## DIRECTIONS FOR THIS TASK
List every line in the material below that contains the string "Open", copying each line in full.

BEGIN DATA EXCERPTS

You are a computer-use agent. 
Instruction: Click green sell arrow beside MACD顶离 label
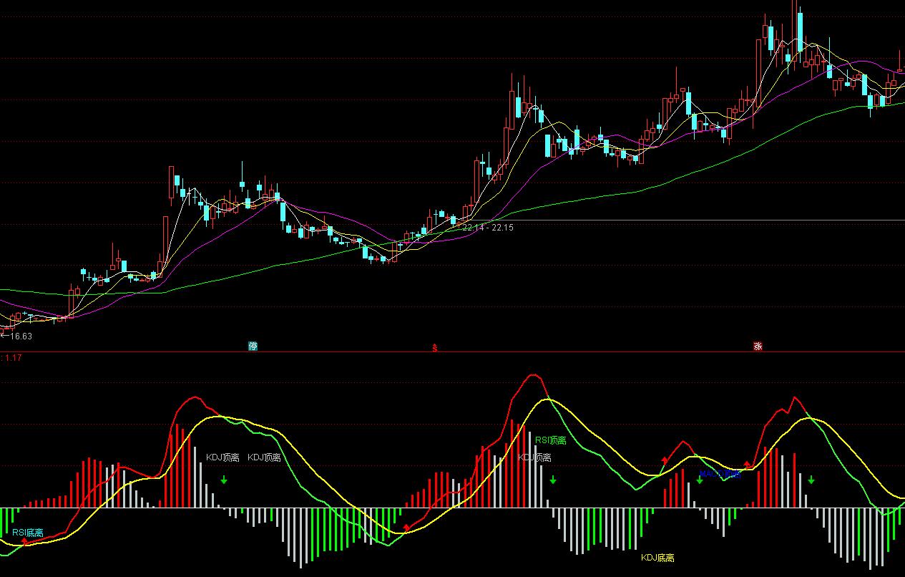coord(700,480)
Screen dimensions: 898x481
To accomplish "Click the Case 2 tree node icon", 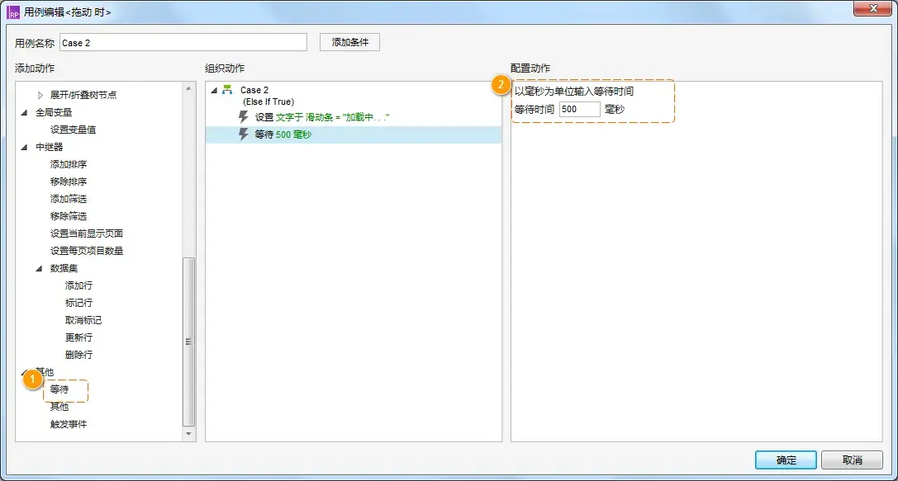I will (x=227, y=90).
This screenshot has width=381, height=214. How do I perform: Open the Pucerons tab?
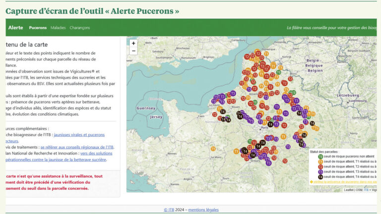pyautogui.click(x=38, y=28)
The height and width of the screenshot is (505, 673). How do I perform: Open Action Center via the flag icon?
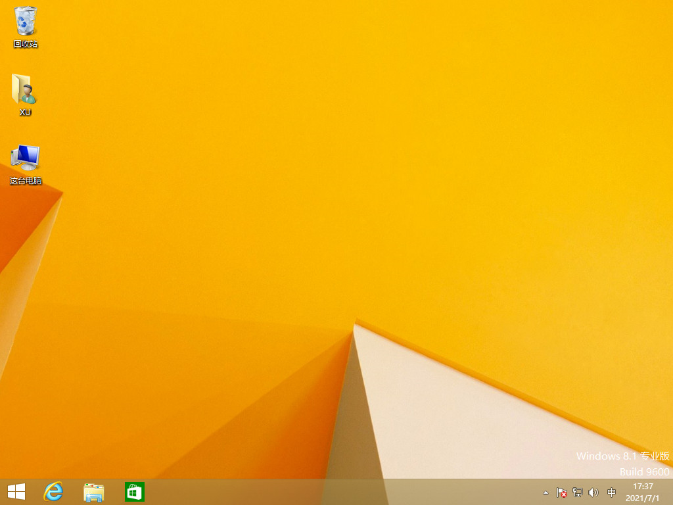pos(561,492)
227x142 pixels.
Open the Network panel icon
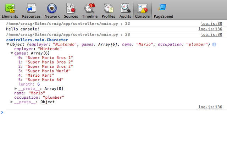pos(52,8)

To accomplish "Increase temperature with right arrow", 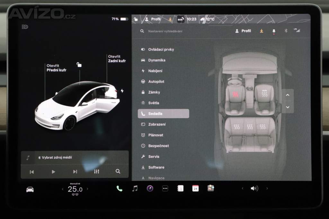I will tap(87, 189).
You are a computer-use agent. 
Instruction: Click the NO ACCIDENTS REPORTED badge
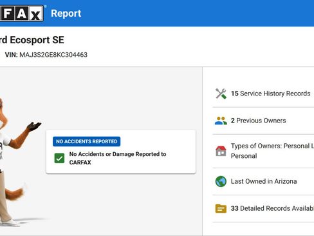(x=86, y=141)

END DATA EXCERPTS

## EXERCISE RESULT
This screenshot has width=381, height=214. How do I perform: Open the Pucerons tab?
The height and width of the screenshot is (505, 673). How do I perform: Open Action Center via the flag icon?
Open the Network panel icon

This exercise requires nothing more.